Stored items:
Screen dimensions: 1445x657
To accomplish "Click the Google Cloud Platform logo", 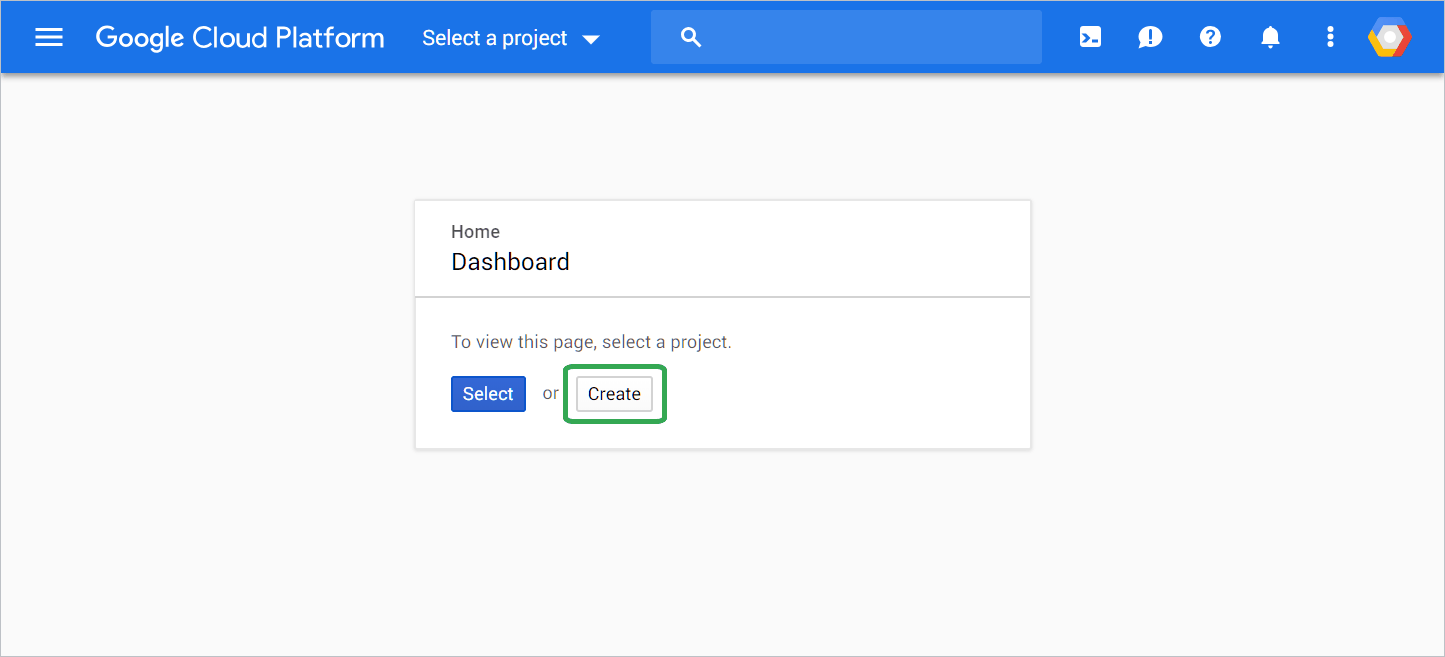I will 239,37.
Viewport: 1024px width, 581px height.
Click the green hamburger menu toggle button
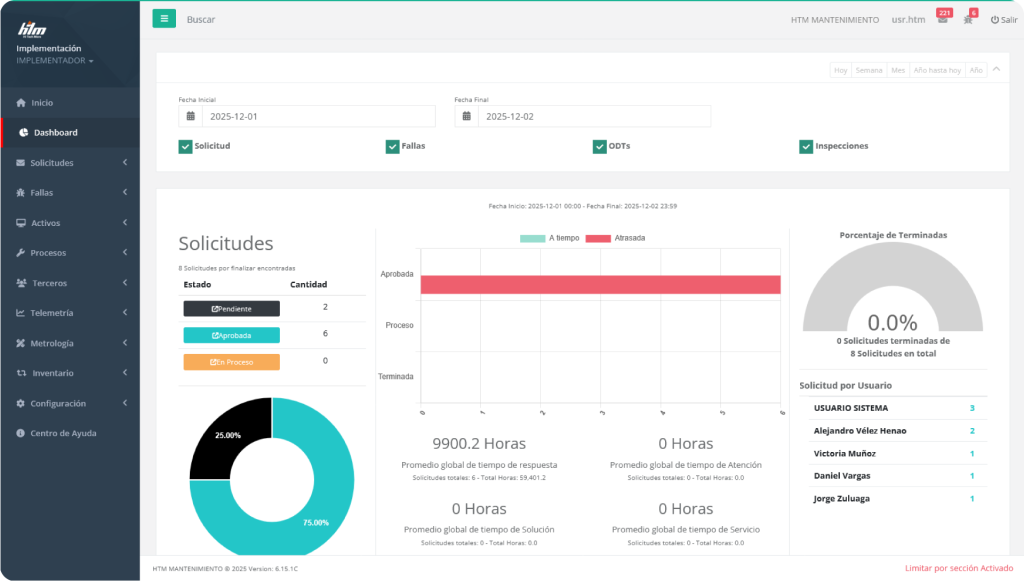pos(164,19)
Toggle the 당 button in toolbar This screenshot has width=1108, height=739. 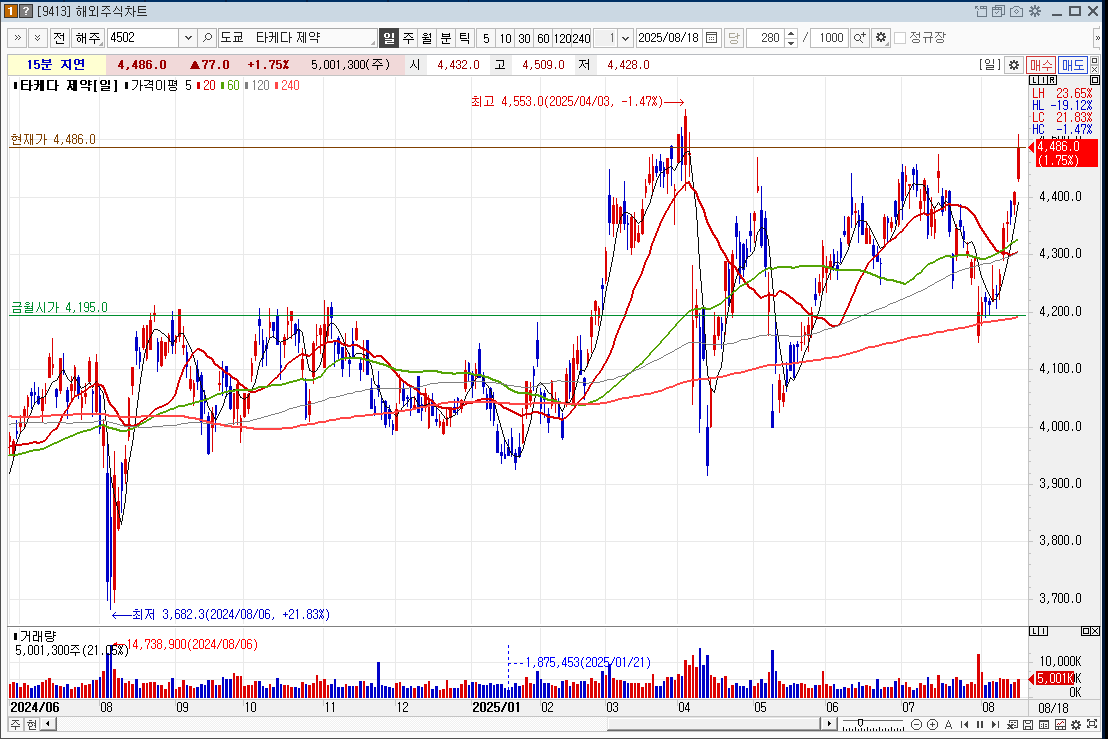tap(732, 38)
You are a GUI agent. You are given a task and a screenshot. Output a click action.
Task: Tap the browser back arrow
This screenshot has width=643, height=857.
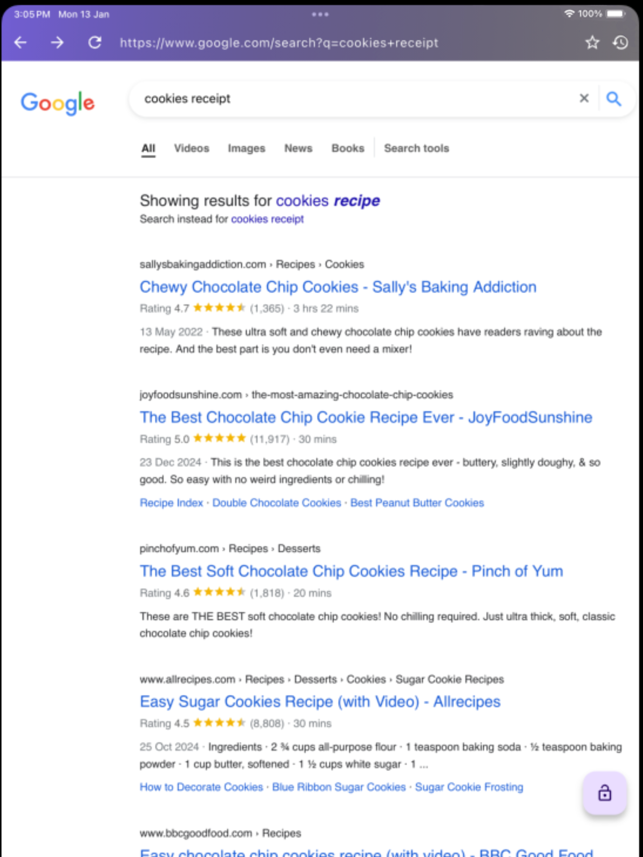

### Your instructions
Only the lines from the one with "You are a GUI" through the final line of the entries above should be transcribed, exactly and without pictures.

### Response below
You are a GUI agent. You are given a task and a screenshot. Output a click action.
Task: Tap the browser back arrow
This screenshot has width=643, height=857.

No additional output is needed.